Relatos sobre la Virgen del Cisne

Luis Pineda

Felicitamos al CASMUL por el concurso de relatos sobre la Virgen del Cisne, con la participación de los adultos mayores de Loja. Estas actividades culturales, tienen una doble función: valoran a las personas mayores y se recupera una parte de la historia de nuestra lojanidad.

Les comparto el texto que envié al concurso y agradezco a quienes me apoyaron con su voto.

Tres encuentros con la Virgen del Cisne

Alrededor del fogón campesino, escuché numerosos relatos sobre el origen de la Virgen del Cisne, los milagros, los peregrinos, las ofrendas, los castillos, los bocadillos… la imaginación de niño campesino se llenaba de imágenes y deseos de conocer esas maravillas que salían de la boca de mi padre Amador y de mi abuelita Lola.

Década del 50
El primer encuentro con la Virgen del Cisne fue cuando era un niño. Salimos al Cisne los carros denominados mixtos: mitad pasajeros y mitad carga. Fue un viaje donde medio dormido soñaba en la Virgen y en las golosinas que iba a pedir que me compren.

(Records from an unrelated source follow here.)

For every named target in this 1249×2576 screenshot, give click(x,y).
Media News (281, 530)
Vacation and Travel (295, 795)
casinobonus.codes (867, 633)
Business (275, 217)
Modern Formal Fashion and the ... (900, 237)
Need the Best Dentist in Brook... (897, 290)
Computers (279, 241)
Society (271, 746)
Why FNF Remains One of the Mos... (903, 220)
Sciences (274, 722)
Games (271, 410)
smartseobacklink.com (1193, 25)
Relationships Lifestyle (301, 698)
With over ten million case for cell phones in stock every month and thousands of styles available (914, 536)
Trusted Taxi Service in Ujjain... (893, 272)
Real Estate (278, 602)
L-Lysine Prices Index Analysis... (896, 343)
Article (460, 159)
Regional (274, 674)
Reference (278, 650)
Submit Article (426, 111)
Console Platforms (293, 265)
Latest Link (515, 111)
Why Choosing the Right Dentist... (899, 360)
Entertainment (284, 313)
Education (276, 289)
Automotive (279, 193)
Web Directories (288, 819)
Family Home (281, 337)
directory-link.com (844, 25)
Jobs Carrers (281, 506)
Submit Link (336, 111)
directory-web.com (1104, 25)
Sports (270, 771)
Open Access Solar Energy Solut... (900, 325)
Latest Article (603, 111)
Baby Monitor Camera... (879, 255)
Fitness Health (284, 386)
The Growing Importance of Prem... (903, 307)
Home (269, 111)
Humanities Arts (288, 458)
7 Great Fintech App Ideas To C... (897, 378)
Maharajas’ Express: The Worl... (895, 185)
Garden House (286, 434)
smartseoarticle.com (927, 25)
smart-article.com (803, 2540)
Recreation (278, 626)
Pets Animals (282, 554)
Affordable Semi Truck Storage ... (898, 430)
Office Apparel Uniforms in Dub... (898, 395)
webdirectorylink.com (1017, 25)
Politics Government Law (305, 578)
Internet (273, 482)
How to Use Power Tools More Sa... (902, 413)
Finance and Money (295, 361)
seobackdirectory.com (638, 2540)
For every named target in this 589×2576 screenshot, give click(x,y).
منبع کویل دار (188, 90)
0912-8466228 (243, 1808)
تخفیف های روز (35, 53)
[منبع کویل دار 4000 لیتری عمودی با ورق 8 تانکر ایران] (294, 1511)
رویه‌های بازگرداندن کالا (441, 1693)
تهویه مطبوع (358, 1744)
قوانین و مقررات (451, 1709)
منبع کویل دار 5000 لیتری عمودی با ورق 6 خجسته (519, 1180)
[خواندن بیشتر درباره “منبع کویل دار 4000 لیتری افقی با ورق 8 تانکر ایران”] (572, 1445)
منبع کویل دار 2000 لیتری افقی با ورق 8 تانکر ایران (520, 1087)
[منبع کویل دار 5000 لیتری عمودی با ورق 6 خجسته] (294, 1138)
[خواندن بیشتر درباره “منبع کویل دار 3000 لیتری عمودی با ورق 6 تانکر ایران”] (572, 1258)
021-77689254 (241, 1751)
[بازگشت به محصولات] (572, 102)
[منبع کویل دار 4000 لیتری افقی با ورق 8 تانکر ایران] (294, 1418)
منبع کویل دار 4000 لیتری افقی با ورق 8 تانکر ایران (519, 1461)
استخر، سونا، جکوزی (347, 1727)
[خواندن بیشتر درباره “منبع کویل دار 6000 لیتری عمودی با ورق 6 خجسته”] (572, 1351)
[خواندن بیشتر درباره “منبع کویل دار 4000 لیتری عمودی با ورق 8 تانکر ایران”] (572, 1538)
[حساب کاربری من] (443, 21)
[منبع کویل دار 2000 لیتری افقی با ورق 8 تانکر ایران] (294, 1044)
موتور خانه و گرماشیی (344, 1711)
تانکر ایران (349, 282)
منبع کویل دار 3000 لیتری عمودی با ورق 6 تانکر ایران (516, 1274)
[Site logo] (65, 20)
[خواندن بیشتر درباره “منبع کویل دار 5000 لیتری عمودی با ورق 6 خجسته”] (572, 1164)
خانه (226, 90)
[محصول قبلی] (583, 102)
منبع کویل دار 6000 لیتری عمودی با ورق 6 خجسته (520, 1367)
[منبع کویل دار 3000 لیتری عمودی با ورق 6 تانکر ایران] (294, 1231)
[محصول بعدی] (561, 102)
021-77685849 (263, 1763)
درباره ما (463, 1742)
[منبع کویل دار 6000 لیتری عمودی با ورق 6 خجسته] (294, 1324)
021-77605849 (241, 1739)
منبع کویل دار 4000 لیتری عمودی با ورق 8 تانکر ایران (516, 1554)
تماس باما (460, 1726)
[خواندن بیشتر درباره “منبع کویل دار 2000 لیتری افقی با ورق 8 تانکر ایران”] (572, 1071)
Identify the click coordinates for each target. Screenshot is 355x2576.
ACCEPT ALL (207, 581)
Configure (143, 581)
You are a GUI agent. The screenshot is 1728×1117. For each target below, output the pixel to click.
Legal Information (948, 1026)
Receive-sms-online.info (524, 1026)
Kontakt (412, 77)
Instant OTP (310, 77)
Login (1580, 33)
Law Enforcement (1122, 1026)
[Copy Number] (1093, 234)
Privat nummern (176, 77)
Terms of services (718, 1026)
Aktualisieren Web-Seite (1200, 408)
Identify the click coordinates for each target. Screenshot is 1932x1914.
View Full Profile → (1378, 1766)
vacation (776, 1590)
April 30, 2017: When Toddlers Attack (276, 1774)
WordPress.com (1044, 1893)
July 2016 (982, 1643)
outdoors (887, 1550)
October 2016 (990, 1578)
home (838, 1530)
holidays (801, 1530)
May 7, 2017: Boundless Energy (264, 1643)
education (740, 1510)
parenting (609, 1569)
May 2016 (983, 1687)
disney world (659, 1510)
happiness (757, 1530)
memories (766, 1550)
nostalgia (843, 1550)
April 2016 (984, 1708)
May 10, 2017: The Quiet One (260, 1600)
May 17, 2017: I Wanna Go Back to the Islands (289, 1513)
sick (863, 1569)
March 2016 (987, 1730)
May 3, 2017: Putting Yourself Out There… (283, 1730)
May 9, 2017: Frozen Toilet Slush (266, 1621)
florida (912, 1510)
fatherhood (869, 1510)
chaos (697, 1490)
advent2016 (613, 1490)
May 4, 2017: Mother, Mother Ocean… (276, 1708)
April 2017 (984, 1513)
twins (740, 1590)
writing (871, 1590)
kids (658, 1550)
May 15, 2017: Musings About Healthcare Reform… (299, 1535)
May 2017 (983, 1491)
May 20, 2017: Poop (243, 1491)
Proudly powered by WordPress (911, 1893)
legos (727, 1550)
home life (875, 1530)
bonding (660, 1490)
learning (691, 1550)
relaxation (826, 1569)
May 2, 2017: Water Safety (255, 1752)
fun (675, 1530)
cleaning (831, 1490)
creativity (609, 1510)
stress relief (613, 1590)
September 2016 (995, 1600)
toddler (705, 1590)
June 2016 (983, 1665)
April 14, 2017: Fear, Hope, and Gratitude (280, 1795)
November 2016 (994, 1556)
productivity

Llegamos, justo, para la misa de 11 de la mañana. Pocas veces hemos sentido tanta emoción religiosa al ver, por primera vez, a la imagen de la Virgen del Cisne y escuchar la prédica del sacerdote sobre los milagros de la virgencita.
A la tarde, fuimos a las famosas chinganas. Para los niños fue una fiesta comer fuera de casa y lo que nosotros escogimos. Pero, el viento y el polvo nos dañaron la fiesta. Al final papá Amador, dijo “no volveremos más” y terminó la frase con el clásico carajo campesino.

Década del 70

El segundo encuentro fue, cuando tenía algo más de 20 años. Pertenecía a la Juventud Independiente Cristiana, fundada por el padre Luis María Martín. Organizamos una peregrinación juvenil con jóvenes de los colegios católicos de Loja. Fue una experiencia inolvidable llena de fervor religioso y promesas a la Virgen del Cisne. Al regreso, en El Guayabal se realizó una hora social, donde cada colegio se lució con la presentación de números artísticos. Recordamos con gratitud y cariño el acompañamiento del padre Luis María y de Mons. Alberto Zambrano, el último obispo verdaderamente pastor.

Década del 2000

El tercer encuentro fue, hace pocos años, con motivo de la investigación sobre la peregrinación a la Virgen del Cisne, que realizamos con la antropóloga Eliana Vivanco, por encargo del Instituto de Patrimonio Cultural.

Fue un acercamiento al mundo de la religiosidad popular desde la visión del profesional pero también creyente.

Una experiencia dolorosa al ser testigos de las dificultades de los peregrinos que tenían enfrentar en lo referente a la movilización, alimentación, alojamiento, delincuencia y frío.

Una experiencia renovadora, de nuestras creencias, por el amor y los sacrificios que realizaban los peregrinos con alegría y esperanza.